I am the Curriculum Development Officer at the Endangered Languages Documentation Programme at the Berlin-Brandenburg Academy of Sciences and Humanities in Berlin, Germany. I design and deliver training on best practices in Language Documentation, and curate and maintain the Language Documentation training resources at the Endangered Languages Archive.

Prior to joining ELDP, I was a postdoctoral researcher affiliated with the Department of Linguistics at the University of Texas at Austin.

Since 2013, I have coordinated and led the Yaminawa Language Documentation Project, which seeks to understand dialectal variation among four endangered languages in the Yaminawa Dialect Complex. My interests include language documentation and description, Amazonian linguistics, anthropological linguistics, and the social dimensions of language use.

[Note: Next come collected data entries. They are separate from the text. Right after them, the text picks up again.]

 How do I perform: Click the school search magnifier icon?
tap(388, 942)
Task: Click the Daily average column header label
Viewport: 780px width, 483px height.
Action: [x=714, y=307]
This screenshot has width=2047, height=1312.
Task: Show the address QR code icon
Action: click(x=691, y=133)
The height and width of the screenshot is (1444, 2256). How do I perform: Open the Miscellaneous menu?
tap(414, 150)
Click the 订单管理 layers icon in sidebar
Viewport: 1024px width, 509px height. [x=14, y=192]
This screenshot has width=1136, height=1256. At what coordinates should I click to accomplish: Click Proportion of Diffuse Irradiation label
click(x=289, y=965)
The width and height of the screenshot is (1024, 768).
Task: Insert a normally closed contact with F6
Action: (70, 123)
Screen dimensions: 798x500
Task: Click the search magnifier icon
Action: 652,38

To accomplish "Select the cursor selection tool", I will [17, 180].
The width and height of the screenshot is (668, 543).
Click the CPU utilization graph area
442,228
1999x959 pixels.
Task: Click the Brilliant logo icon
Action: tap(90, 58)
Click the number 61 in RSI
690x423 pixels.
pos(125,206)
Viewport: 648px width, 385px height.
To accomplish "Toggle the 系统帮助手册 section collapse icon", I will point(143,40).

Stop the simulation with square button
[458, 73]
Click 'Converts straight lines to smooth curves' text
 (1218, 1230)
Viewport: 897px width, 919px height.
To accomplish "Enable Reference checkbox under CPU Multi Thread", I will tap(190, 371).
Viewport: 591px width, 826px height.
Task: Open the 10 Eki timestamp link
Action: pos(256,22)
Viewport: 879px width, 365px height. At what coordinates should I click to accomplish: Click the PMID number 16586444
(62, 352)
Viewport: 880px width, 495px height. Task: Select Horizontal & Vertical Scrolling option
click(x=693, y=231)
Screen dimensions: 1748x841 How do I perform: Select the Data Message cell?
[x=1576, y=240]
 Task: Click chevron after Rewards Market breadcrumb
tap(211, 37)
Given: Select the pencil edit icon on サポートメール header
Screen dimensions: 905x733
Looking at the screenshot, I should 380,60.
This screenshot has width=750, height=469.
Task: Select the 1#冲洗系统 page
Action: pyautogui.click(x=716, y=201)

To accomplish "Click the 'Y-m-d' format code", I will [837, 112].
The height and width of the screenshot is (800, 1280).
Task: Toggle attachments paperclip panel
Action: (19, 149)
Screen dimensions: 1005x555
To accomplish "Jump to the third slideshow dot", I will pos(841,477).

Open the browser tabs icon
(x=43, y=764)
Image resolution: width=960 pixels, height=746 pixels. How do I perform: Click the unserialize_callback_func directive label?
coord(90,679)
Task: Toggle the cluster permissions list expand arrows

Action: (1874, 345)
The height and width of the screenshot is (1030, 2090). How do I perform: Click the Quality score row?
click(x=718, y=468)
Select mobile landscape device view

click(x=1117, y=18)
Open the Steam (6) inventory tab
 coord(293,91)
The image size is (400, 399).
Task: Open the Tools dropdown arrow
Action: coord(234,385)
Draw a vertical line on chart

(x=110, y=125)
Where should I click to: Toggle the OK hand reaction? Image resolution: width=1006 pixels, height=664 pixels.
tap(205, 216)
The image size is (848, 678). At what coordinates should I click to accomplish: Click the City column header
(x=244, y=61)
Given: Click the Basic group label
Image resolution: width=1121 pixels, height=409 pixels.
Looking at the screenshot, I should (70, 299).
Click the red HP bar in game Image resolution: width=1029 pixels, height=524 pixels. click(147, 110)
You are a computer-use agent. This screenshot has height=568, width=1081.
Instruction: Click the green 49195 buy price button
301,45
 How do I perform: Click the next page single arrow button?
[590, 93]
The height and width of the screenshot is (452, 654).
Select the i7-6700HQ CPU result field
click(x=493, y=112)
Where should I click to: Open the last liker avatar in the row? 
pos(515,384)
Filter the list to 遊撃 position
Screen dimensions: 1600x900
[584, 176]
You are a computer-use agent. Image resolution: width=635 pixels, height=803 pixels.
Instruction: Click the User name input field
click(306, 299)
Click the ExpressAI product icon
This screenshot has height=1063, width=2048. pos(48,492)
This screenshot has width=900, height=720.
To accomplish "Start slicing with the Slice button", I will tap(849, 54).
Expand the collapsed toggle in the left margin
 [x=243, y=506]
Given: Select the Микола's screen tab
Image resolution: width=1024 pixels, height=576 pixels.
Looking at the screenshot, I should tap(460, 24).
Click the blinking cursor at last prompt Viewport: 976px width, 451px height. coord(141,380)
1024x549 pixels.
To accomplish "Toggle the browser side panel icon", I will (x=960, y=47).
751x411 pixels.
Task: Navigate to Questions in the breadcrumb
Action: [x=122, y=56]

I did my PhD in the Department of Linguistics at the University of California, Berkeley. My dissertation focused on the phonetic, morphosyntactic, and social features of linguistic affect in Yaminahua and Nahua (Yora), two Panoan language varieties of Peruvian Amazonia. I have carried out fieldwork in Peru on Yaminahua and Nahua since 2013. I have also worked on Maij+ki (Western Tucanoan, Peru), Hup (Nadahup, Brazil), and Sereer (Niger-Congo, Senegal and The Gambia).